Vanuatu, a South Pacific archipelago of some 80 islands, will now let outsiders use the volatile cryptocurrency to apply for so-called investment citizenship. Fork over the equivalent of about $280,000, and your family of up to four can receive passports from what the New Economics Foundation, a U.K.-based think tank, calls the fourth-happiest country in the world. (It ranked No. 1 when the list was first published in 2006, but like the vagaries of the market, happiness can be a fleeting thing. 1 )
With bitcoin reaching a record price of $5,209 on Thursday, more than five times its value at the start of the year, passports for the whole clan cost about 53.8 bitcoin.
Vanuatu isn’t the only island that offers citizenship for a price—the list includes Antigua, Grenada, Malta, and St. Kitts and Nevis—but it’s the first to allow payments via bitcoin. The development was announced in a press release on Investment Migration Insider, a website focused on investment citizenry.
Vanuatu citizenship offers several advantages. The country has the 34th-most-“powerful” passport in the world, providing visa-free visits to 116 other countries, according to the Passport Index, a list of rankings maintained by Arton Capital, a company that facilitates foreign residence and citizenship applications. Vanuatu falls right below Panama and Paraguay (tied) and above Dominica; the U.K. is in a tie at third place, the U.S. at fourth, and Russia at 40th.
The country also has no income, inheritance, or corporate tax. It’s not even customary to tip there, according to the Vanuatu Tourism Office. The archipelago is relatively accessible: about a three-and-a-half-hour flight from Sydney to Port Vila, the capital. And scuba aficionados will appreciate that it’s home to the world’s largest diveable wreck—the , a luxury liner-turned-troop ship that sank during World War II.
Should you really want a place to escape, Vanuatu’s abundance of islands and relatively small population (about 290,000) mean that your own private island may be within reach. The least expensive one currently on the market, according to real estate website Private Islands Online, is Lenur, priced at about $645,000. For that you get 84 acres including three sandy beaches, a handful of sleeping bungalows, and an open-plan kitchen. Most of the property is covered in coconut, fruit, and nut trees.
Still, like investing in cryptocurrency in the first place, tropical life doesn’t come without risks.
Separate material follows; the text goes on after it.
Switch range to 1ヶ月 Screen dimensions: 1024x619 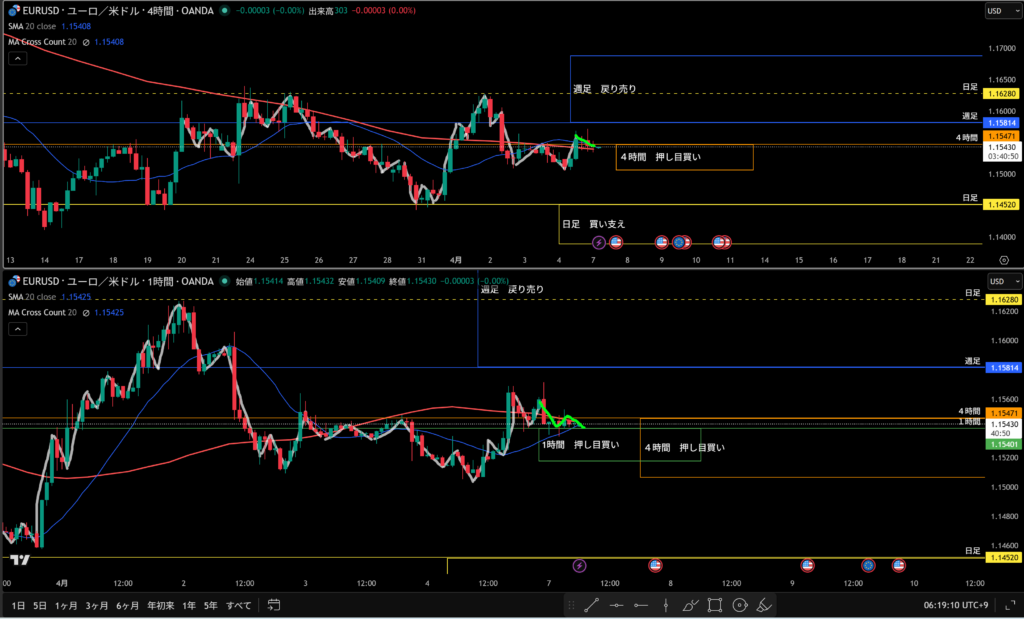[x=66, y=605]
Earlier this month, residents had to be evacuated from the northern island of Ambae because its volcano, Manaro Voui, had rumbled to life and was spewing steam and rocks.
The rankings weigh such factors as life expectancy, income inequality, and ecological footprint of residents to directly challenge the typical measures of success, like GDP. The idea is less about personal happiness and more of a planetary one, a somewhat subjective measure of how efficiently a country uses what it has to let citizens lead long, happy lives.